Mutual Assent Under the UCC
Jannusch v. Naffziger
Illinois Appellate Court 379 Ill. App. 3d 381 (2008)
Jannusch is the original owner and plaintiff. Trial court found in favor of the defendants. Plaintiffs appealed.
Was this a contract under the UCC?
The UCC governs the sale of goods:
“(1) A contract for the sale of goods may be made in any manner sufficient to show agreement including conduct by both parties which recognizes the existence of such a contract.
(2) An agreement sufficient to constitute a contract for sale may be found even though the moment of its making is undetermined
(3) Even though one or more terms are left open a contract for sale does not fail for indefiniteness if the parties have intended to make a contract and there is a reasonably certain basis for giving an appropriate remedy.”
The sale of the business here was primarily one of goods.
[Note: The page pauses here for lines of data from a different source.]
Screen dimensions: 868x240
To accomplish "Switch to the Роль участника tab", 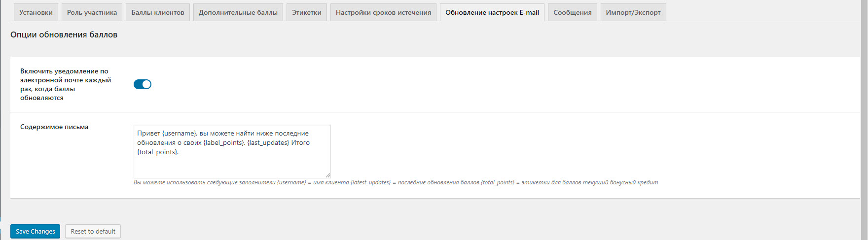I will coord(92,12).
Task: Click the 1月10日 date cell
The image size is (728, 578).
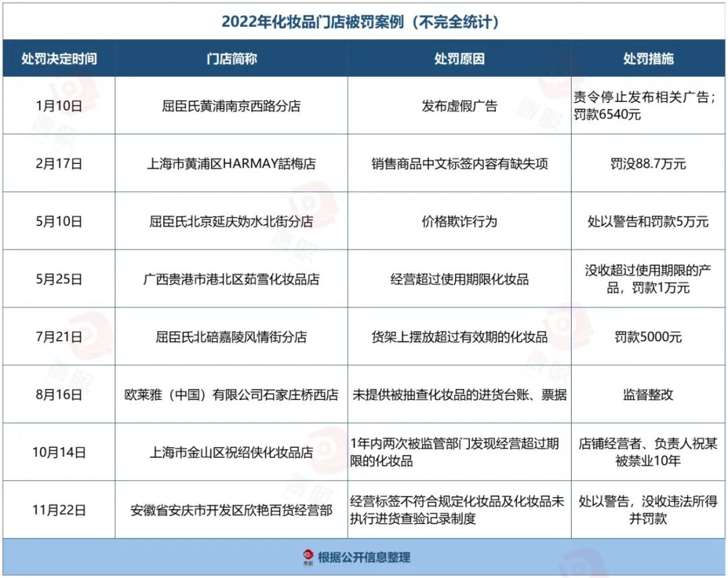Action: [x=59, y=106]
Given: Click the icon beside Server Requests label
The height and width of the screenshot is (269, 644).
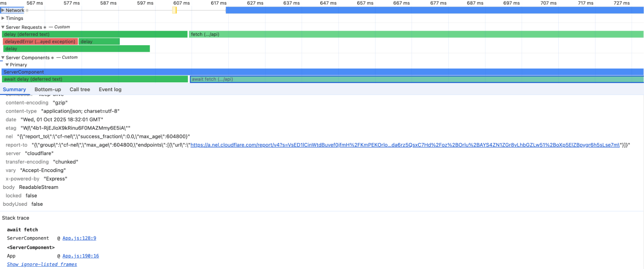Looking at the screenshot, I should click(45, 28).
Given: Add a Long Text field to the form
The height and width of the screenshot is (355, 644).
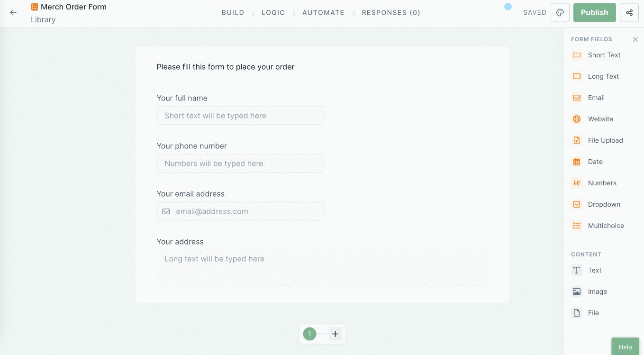Looking at the screenshot, I should [x=603, y=76].
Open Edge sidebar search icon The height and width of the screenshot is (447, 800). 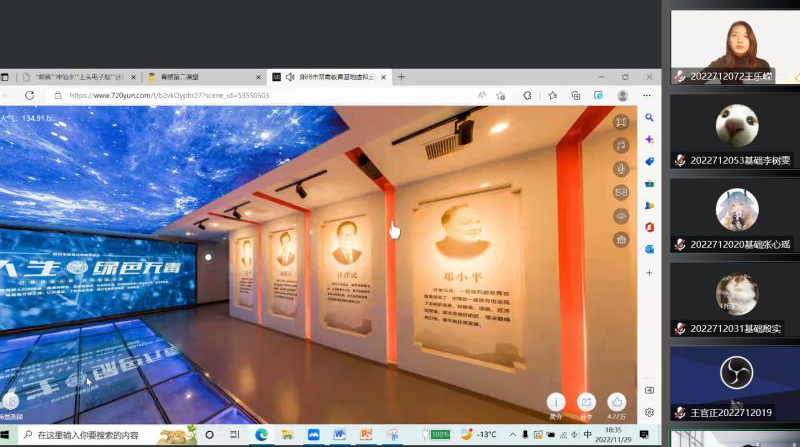click(x=649, y=118)
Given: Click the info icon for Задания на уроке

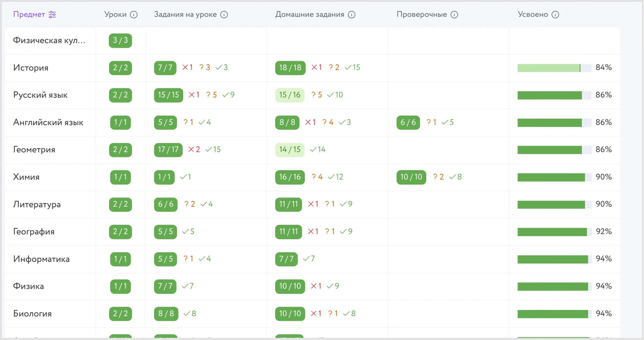Looking at the screenshot, I should coord(225,14).
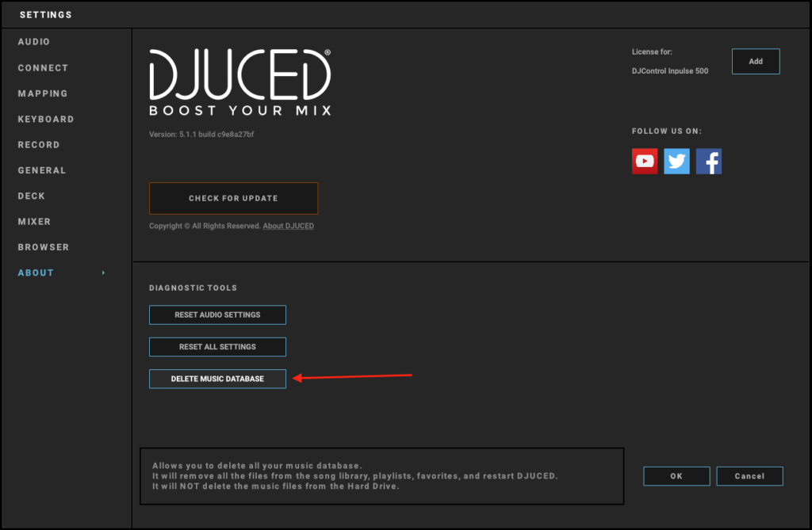812x530 pixels.
Task: Click the Add license button
Action: pyautogui.click(x=756, y=62)
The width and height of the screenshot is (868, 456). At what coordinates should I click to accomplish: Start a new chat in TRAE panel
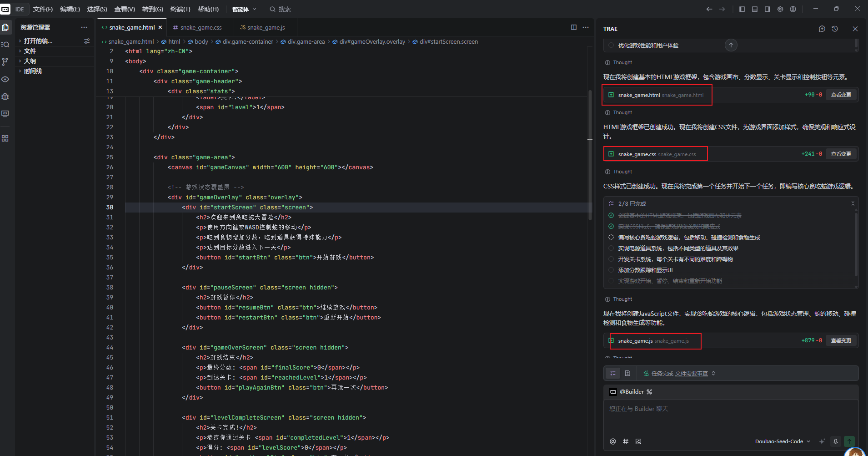pyautogui.click(x=822, y=29)
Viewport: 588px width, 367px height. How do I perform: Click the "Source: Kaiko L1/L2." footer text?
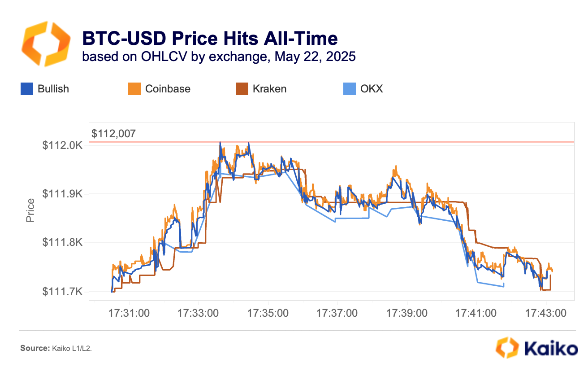coord(56,348)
Judgement reversed.
The plaintiff owned a food truck company and was trying to sell it. The defendants showed interest and offered to buy it for $150,000. However, they did not have all that money, so they gave them 10,000 and applied for a loan (eventually it was approved). In the meantime, the defendants took control of the company and started operating it with the consultation of the plaintiff. However, at the end of the season, they were disappointed in the sales and attempted to return it to the plaintiff who was no unable to manage it. He claimed that the return, and lack of payment for the full product, was a breach of contract.
The trial court said that this was a matter of the UCC but because this was the sale of a business (not goods), there could have been no formation of a contract.
Here, the court disagrees. They say that this is primarily in goods, so the UCC can form this as a contract. They outline the rule and state the essential terms were agreed on (the cost of the sale and the items to be transferred). The disappointment from the defendant does not negate the contract.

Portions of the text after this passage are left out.